» **WORK ORDER**: Below are some entries. Copy each line that holds the string "José".

---------- RECORDS SHOWN ----------

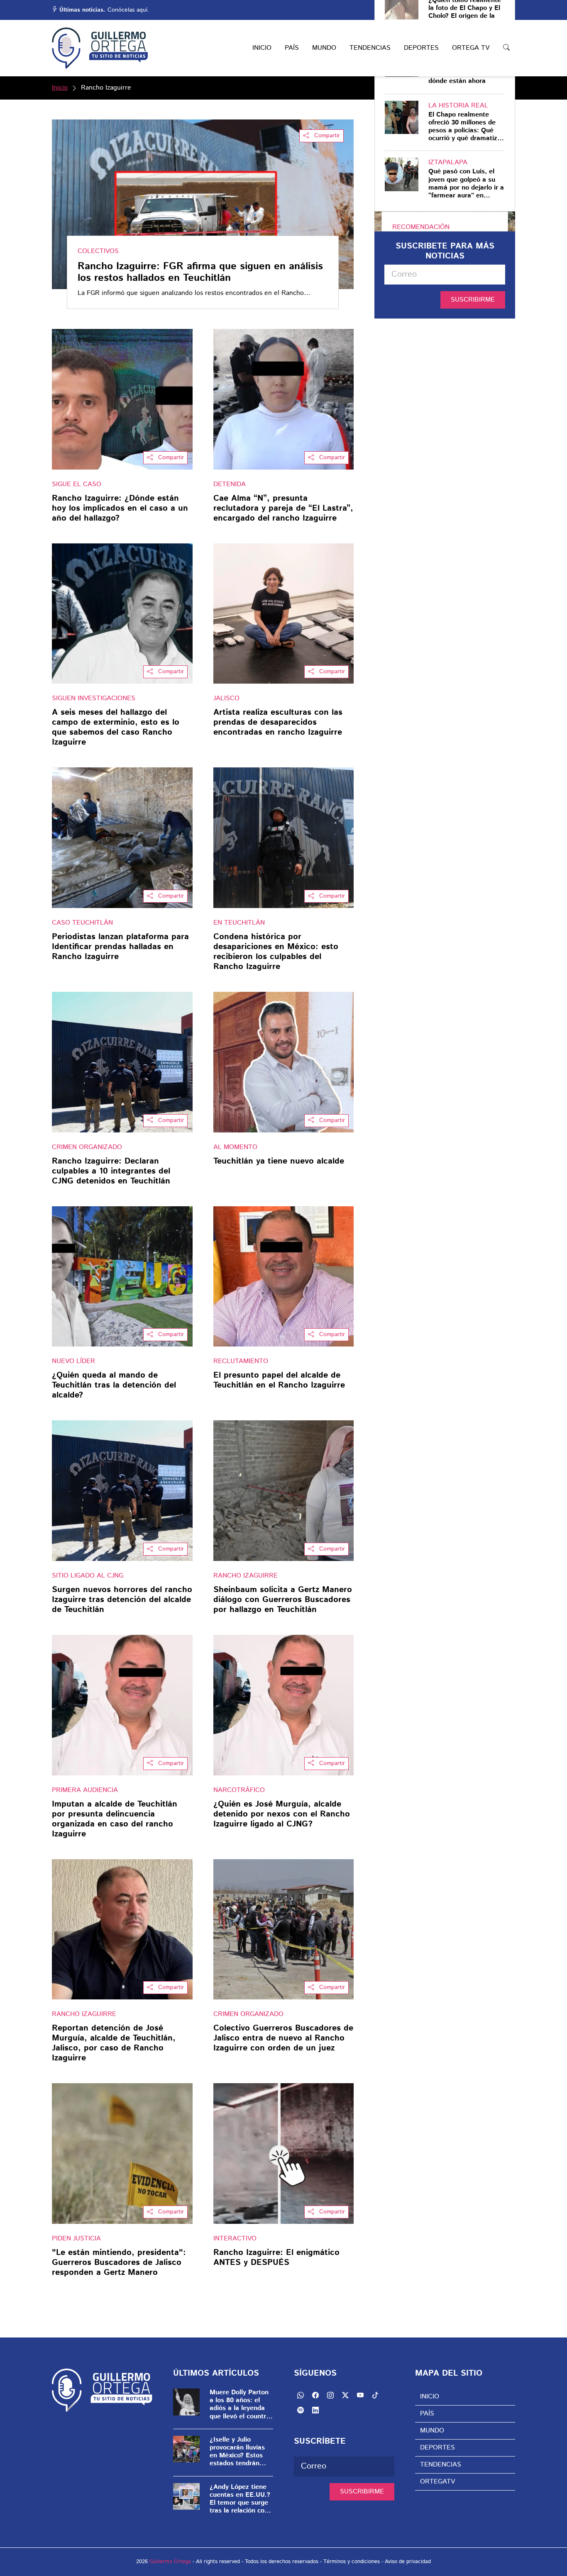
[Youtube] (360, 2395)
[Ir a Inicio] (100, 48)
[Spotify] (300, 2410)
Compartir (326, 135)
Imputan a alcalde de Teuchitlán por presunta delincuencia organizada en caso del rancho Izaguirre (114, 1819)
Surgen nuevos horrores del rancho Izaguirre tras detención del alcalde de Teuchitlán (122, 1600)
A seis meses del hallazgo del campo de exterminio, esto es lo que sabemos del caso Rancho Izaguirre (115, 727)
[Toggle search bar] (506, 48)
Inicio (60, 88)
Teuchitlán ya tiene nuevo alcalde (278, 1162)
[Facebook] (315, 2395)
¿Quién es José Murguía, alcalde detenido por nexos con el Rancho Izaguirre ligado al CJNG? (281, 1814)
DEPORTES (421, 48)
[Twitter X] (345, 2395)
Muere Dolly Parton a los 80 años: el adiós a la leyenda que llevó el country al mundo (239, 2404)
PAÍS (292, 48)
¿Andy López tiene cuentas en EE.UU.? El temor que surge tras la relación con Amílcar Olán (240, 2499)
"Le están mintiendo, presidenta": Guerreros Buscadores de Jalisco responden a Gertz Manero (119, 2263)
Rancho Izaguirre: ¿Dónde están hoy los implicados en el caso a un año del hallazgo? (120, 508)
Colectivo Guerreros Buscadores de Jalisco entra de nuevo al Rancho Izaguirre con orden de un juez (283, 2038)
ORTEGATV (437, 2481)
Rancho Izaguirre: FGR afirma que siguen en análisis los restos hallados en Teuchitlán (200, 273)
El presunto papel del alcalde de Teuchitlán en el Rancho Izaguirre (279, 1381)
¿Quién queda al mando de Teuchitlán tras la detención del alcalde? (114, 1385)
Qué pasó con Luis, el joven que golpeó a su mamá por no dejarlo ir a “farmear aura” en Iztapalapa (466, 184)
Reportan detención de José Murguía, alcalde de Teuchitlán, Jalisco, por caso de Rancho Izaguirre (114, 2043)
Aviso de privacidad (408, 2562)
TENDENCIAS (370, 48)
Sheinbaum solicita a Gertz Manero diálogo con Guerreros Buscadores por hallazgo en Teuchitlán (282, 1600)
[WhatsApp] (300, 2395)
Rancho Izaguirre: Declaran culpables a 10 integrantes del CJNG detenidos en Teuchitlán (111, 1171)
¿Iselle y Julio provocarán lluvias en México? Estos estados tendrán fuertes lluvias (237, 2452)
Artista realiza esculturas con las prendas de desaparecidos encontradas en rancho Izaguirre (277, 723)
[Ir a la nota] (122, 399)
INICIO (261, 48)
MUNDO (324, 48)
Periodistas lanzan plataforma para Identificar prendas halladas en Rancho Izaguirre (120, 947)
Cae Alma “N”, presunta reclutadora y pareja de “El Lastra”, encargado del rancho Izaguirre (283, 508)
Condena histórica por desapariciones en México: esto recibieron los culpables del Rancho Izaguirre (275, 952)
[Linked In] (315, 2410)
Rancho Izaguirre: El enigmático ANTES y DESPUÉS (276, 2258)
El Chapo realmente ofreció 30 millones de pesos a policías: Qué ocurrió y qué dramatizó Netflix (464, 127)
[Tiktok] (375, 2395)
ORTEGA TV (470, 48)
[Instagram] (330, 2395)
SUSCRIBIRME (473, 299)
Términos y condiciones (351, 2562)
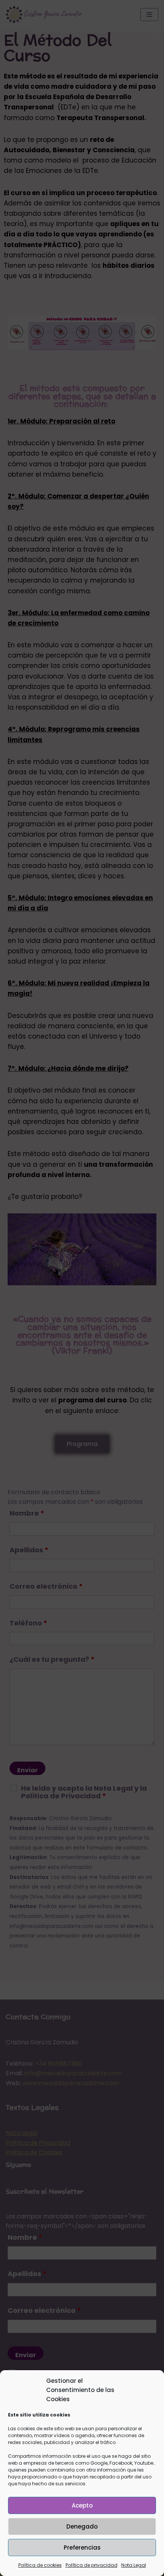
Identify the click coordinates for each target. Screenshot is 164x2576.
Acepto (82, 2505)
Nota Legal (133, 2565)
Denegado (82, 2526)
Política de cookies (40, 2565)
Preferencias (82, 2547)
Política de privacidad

----------

» **RESPONSE BELOW**:
¿Quién es José Murguía, alcalde detenido por nexos con el Rancho Izaguirre ligado al CJNG? (281, 1814)
Reportan detención de José Murguía, alcalde de Teuchitlán, Jalisco, por caso de Rancho Izaguirre (114, 2043)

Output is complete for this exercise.